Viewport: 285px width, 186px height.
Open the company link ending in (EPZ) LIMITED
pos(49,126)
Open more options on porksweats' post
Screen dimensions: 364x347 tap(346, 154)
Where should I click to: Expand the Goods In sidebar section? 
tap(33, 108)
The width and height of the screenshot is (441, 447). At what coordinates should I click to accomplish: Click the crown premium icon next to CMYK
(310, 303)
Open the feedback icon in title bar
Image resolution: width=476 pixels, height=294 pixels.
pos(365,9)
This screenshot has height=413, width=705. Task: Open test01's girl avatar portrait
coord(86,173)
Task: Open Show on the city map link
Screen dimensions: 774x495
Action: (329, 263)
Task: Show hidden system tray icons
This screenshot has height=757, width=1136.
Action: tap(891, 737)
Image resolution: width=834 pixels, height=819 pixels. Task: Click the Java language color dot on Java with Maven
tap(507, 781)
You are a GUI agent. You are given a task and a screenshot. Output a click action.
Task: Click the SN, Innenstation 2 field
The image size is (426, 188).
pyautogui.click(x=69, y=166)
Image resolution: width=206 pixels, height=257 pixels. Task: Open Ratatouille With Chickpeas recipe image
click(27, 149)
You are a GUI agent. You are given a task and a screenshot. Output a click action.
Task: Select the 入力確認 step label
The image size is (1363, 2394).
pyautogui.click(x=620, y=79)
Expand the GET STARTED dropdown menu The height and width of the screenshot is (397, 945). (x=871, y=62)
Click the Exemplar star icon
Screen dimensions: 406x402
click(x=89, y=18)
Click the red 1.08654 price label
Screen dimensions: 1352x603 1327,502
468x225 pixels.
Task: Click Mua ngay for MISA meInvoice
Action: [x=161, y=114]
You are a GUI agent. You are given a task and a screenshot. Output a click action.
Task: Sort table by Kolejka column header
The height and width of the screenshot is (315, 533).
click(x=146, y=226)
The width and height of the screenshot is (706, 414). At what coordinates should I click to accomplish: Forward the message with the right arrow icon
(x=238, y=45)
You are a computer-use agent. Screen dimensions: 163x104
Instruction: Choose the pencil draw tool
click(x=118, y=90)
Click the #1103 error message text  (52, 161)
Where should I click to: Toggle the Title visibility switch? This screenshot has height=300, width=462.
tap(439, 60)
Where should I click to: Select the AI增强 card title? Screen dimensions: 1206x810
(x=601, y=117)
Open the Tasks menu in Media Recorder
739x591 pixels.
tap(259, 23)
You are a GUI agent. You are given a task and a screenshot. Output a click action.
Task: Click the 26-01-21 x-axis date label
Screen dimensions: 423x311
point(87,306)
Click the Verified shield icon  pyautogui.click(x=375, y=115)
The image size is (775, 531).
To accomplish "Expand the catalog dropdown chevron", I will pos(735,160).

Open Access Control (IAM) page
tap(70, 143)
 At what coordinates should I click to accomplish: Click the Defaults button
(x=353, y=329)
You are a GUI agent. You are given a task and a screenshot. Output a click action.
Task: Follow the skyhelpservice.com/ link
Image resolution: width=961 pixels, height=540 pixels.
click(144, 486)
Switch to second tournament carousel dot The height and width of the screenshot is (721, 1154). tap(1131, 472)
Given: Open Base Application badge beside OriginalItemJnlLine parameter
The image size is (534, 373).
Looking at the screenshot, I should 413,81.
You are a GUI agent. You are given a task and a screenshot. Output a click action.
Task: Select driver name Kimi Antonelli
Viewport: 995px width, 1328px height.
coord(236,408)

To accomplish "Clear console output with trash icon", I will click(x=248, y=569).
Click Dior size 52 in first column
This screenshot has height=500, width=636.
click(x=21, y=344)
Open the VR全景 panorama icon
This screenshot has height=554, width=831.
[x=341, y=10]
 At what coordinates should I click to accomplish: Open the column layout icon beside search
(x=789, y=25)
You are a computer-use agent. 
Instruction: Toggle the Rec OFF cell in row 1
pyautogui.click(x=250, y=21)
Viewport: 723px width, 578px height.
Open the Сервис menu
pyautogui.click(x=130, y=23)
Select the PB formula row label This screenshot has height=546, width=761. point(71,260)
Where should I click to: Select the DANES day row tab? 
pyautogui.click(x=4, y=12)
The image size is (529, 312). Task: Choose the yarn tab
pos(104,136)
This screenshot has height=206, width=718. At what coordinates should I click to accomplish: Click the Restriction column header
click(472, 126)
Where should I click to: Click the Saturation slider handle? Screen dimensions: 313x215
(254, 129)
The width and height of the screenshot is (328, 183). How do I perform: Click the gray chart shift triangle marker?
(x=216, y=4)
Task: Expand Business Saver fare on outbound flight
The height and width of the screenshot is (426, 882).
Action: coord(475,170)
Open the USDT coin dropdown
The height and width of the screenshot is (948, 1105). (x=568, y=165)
........
▸ **TASK OBJECTIVE**:
Output the lines above exactly, but only those between the line holding "Viewport: 995px width, 1328px height." and the line holding "Select the PB", inclusive.

▸ **ANSWER FOR THIS EXERCISE**:
Viewport: 995px width, 1328px height.
coord(236,408)

To accomplish "Clear console output with trash icon", I will click(x=248, y=569).
Click Dior size 52 in first column
This screenshot has height=500, width=636.
click(x=21, y=344)
Open the VR全景 panorama icon
This screenshot has height=554, width=831.
[x=341, y=10]
 At what coordinates should I click to accomplish: Open the column layout icon beside search
(x=789, y=25)
You are a computer-use agent. 
Instruction: Toggle the Rec OFF cell in row 1
pyautogui.click(x=250, y=21)
Viewport: 723px width, 578px height.
Open the Сервис menu
pyautogui.click(x=130, y=23)
Select the PB formula row label This screenshot has height=546, width=761. point(71,260)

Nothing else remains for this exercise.